*TASK DESCRIPTION*.
Say the data back exactly as it is written below.

EXERCISE MATERIALS section start

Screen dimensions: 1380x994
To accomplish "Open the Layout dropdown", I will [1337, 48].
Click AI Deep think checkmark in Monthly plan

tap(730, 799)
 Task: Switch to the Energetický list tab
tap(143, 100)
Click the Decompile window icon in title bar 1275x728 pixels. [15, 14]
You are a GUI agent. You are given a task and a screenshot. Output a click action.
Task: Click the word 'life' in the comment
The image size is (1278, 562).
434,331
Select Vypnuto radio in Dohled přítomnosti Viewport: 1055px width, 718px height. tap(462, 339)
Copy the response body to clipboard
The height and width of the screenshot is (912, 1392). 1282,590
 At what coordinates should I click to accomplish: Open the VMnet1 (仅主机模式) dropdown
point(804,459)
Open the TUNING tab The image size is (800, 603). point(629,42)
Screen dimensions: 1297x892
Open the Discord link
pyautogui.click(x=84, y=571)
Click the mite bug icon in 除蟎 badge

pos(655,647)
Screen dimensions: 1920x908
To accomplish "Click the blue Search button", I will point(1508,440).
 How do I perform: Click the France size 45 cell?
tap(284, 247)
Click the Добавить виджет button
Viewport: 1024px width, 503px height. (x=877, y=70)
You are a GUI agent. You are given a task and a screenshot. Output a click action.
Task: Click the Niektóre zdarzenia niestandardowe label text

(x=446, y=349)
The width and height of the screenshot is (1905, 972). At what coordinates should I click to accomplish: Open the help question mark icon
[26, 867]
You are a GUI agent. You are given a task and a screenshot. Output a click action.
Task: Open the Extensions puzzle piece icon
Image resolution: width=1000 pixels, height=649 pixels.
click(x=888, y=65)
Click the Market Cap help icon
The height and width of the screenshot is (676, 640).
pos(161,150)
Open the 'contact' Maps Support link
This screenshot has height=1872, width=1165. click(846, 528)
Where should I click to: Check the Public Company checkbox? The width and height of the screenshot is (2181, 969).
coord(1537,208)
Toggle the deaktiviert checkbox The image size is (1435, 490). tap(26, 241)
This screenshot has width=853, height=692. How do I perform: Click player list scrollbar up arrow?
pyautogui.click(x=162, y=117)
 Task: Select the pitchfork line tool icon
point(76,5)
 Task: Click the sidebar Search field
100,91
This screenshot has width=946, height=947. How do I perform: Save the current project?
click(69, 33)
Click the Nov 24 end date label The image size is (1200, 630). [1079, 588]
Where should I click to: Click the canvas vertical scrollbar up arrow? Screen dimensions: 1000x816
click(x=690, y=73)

EXERCISE MATERIALS section end

*RESPONSE BOX*.
Screen dimensions: 1380x994
To accomplish "Open the Layout dropdown", I will [1337, 48].
Click AI Deep think checkmark in Monthly plan

tap(730, 799)
 Task: Switch to the Energetický list tab
tap(143, 100)
Click the Decompile window icon in title bar 1275x728 pixels. [15, 14]
You are a GUI agent. You are given a task and a screenshot. Output a click action.
Task: Click the word 'life' in the comment
The image size is (1278, 562).
434,331
Select Vypnuto radio in Dohled přítomnosti Viewport: 1055px width, 718px height. tap(462, 339)
Copy the response body to clipboard
The height and width of the screenshot is (912, 1392). 1282,590
 At what coordinates should I click to accomplish: Open the VMnet1 (仅主机模式) dropdown
point(804,459)
Open the TUNING tab The image size is (800, 603). point(629,42)
Screen dimensions: 1297x892
Open the Discord link
pyautogui.click(x=84, y=571)
Click the mite bug icon in 除蟎 badge

pos(655,647)
Screen dimensions: 1920x908
To accomplish "Click the blue Search button", I will point(1508,440).
 How do I perform: Click the France size 45 cell?
tap(284, 247)
Click the Добавить виджет button
Viewport: 1024px width, 503px height. (x=877, y=70)
You are a GUI agent. You are given a task and a screenshot. Output a click action.
Task: Click the Niektóre zdarzenia niestandardowe label text

(x=446, y=349)
The width and height of the screenshot is (1905, 972). At what coordinates should I click to accomplish: Open the help question mark icon
[26, 867]
You are a GUI agent. You are given a task and a screenshot. Output a click action.
Task: Open the Extensions puzzle piece icon
Image resolution: width=1000 pixels, height=649 pixels.
click(x=888, y=65)
Click the Market Cap help icon
The height and width of the screenshot is (676, 640).
pos(161,150)
Open the 'contact' Maps Support link
This screenshot has height=1872, width=1165. click(846, 528)
Where should I click to: Check the Public Company checkbox? The width and height of the screenshot is (2181, 969).
coord(1537,208)
Toggle the deaktiviert checkbox The image size is (1435, 490). tap(26, 241)
This screenshot has width=853, height=692. How do I perform: Click player list scrollbar up arrow?
pyautogui.click(x=162, y=117)
 Task: Select the pitchfork line tool icon
point(76,5)
 Task: Click the sidebar Search field
100,91
This screenshot has width=946, height=947. How do I perform: Save the current project?
click(69, 33)
Click the Nov 24 end date label The image size is (1200, 630). [1079, 588]
Where should I click to: Click the canvas vertical scrollbar up arrow? Screen dimensions: 1000x816
click(x=690, y=73)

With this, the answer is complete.